Slate.com's Zachary Meisel and Jesse Pines have a cautionary tale for health care workers and reformers from those who work in the banking industry.  They write,

The condition of the U.S. economy can be described generously as bleak. But while unemployment is on the rise and the Big Three automakers struggle to remain afloat, the business of making people well seems relatively insulated. While some discretionary health care sectors are not growing, such as LASIK eye procedures and plastic surgery that patients pay for out of pocket, most health care workers still have jobs and can afford the occasional $4 latte. 

But the health care industry is no oasis. The very problems that brought our country to its financial knees are still at work today in health care. It comes down to the disordered competition that exists in both the mortgage and health care industries.

If you pick up your college econ textbook, you'll read all about Adam Smith and how competition is fundamentally good. When companies compete, it results in a better product for the consumer: McDonald's competes with Burger King to make a better, cheaper hamburger. Problem is, in both the old, defunct mortgage business and current health care industry, the "invisible hand" fails to produce low-cost, high-quality, sustainable products.

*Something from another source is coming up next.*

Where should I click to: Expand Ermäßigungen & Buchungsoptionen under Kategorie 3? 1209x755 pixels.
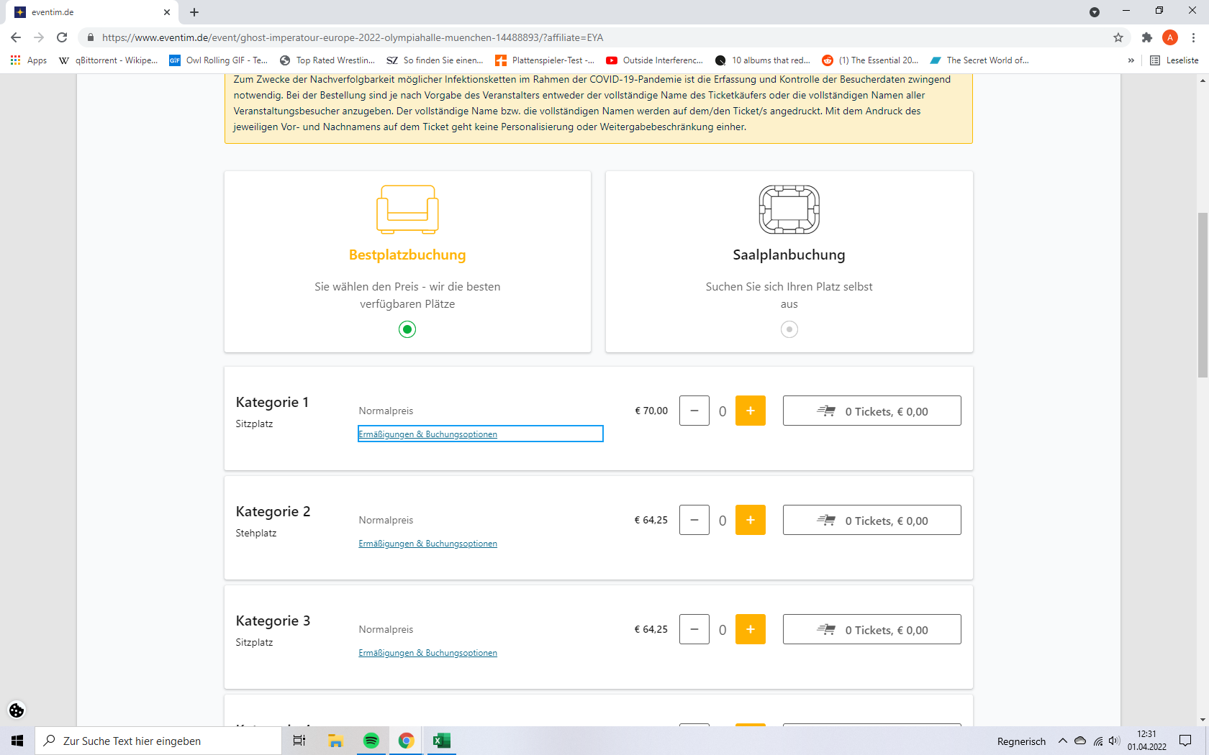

In the mortgage industry, this competition failure produced the banking crisis. During the housing bubble, banks competed with one another to sell risky mortgages that had a high likelihood of default. Now, entire neighborhoods have been left nearly deserted because of waves of foreclosures. In health care, competition similarly fails to produce better community health. Instead of competing with one another for the best outcomes, providers compete for patients with the most profitable diseases. Hospital care for cancer and heart surgery makes more money than hospital care for diabetes, pneumonia, or mental health. While all these services get reimbursed, some bring in more cash than others—in effect, cancer care is like gold while diabetes is like silver.

As a result, form follows finance: Gilded diseases get the best care while the silver diseases are given lesser priority. (Ever notice that hospitals have hardwood floors in some areas, like the cancer units, while general medicine gets linoleum?) Mining gold generally means doing high-volume elective procedures and state-of-the art care—the stuff patients think will make them better in a short period of time. Mining silver involves primary and preventive care, like managing blood pressure. Because it's less lucrative to mine silver, even patients with comprehensive insurance are made to wait for doctors' appointments and often get bumped to E.R.s for regular care. In Redefining Health Care, economists Michael Porter and Elisabeth Teisberg detailed how this gold-mining scheme interferes with creating the best health outcomes because it devalues certain treatments and marginalizes patients with particular diseases. Improperly treated diabetes can be just as lethal as untreated cancer, but while hospitals roll out the red carpet for cancer patients, diabetics get the shaft.. . . .

Neither medical care nor mortgages are fundamentally bad. But there are too few checks in the system to prevent people from getting the equivalent of a crappy burger.

How can health reformers learn from the mortgage industry? One solution is paying for health care outcomes instead of health care services. Under this system, if the doctor makes you better, he gets paid—otherwise, no dough. But reimbursing on outcomes is problematic because it is difficult to know who should have gotten better but didn't, and who would have gotten better even without treatment. Doctors who take harder cases would look like they were bad at their job and maybe get paid less, possibly creating incentives for refusing harder cases.